What the task asks:
Pick out each line in the records below that contains the string "Given", treating uppercase and lowercase as different, and copy those lines in full.

Supplied entries:
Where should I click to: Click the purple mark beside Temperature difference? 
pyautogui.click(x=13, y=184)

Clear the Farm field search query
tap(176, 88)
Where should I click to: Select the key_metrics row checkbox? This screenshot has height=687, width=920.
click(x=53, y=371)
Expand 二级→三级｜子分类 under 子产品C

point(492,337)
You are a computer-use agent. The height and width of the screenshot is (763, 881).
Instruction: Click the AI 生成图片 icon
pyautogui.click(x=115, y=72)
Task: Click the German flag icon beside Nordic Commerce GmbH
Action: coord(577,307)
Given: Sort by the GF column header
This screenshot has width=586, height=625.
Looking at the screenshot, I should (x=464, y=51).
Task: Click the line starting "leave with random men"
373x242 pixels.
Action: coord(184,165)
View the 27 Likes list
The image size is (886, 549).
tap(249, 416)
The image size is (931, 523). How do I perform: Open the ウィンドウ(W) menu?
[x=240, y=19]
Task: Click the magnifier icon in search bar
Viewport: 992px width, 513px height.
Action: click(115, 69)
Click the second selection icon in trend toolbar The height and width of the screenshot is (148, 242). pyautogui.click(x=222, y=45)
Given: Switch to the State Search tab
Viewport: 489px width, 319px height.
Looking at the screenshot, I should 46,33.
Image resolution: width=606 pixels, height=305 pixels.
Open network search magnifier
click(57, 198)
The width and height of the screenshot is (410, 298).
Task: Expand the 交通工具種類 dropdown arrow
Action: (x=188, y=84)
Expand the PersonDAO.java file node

Full output:
Given: Sort by the GF column header
Given: Switch to the State Search tab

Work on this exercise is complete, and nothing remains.